Thoughts on the Fiscal Cliff
Eoin Treacy's view The period between
President Obama's re-election and the New Year was characterised by a high degree
of volatility as investor sentiment ebbed and flowed on expectations for a compromise
to the fiscal cliff. As it happens, the fudge than resulted from late night
negotiations at the end of the year has done little to tackle the USA's fiscal
issues. Automatic spending cuts and a raising of the debt ceiling have been
delayed until late February which represents the next in a series of high profile
deadlines. While we can expect political manoeuvring to be ratcheted up as we
approach that date, the balance of probabilities remains in favour of additional
fudges rather than a “grand bargain” which might resolve some of the outstanding
Political vacillation has resulted in some large stock market swings with the post-election period characterised by a sharp decline which resulted in a short-term oversold condition, an impressive rebound which resulted in a short-term overbought condition, a partial retracement of that gain and a surge over the last couple of weeks. The S&P500 found support in the region of the 200-day MA from January 2 nd to form an upside weekly key reversal and improved on that performance last week.

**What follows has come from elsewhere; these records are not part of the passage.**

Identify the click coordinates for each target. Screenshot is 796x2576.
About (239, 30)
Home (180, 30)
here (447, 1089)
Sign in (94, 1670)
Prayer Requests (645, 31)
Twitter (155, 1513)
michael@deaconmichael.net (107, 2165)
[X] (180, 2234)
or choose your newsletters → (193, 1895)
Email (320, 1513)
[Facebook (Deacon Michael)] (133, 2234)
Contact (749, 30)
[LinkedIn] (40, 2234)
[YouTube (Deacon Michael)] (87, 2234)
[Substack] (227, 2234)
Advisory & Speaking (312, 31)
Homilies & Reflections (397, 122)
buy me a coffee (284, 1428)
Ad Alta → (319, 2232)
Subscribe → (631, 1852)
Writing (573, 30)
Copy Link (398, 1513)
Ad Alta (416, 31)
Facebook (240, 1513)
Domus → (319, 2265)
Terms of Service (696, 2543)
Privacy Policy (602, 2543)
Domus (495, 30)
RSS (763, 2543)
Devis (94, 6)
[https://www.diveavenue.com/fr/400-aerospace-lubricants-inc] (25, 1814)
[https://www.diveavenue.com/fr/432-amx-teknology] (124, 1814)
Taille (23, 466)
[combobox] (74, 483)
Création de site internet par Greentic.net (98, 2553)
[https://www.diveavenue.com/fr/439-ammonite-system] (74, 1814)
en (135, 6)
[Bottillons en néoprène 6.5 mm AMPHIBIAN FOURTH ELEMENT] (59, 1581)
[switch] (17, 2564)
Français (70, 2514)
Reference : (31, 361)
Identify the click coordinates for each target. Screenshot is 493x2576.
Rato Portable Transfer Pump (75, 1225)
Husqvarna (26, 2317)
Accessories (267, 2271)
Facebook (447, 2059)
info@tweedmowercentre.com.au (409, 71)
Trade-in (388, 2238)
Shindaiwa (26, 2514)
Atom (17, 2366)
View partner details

Qualcomm, IBM, Johnson & Johnson, Merck, Pfizer, Coca Cola, Mondalez International, Heinz, Procter & Gamble, Colgate Palmolive, Kimberly Clark, Estee Lauder, Exxon Mobil, Wal-Mart and General Electric all formed upside weekly key reversals in line with the S&P and either held or improved on that performance last week. Disney, Sanofi, Eli Lilly and McDonalds all posted outside weeks and followed through to the upside last week. Clear moves below their respective early January lows would be required to question medium-term potential for additional upside.
The continued consistency of uptrends among the majority of Autonomies suggests that they remain among the most favoured of stock market vehicles. Therefore the emergence of the global middle class as a formidable profit centre remains a central theme despite local concerns on the sustainability of the USA's debt.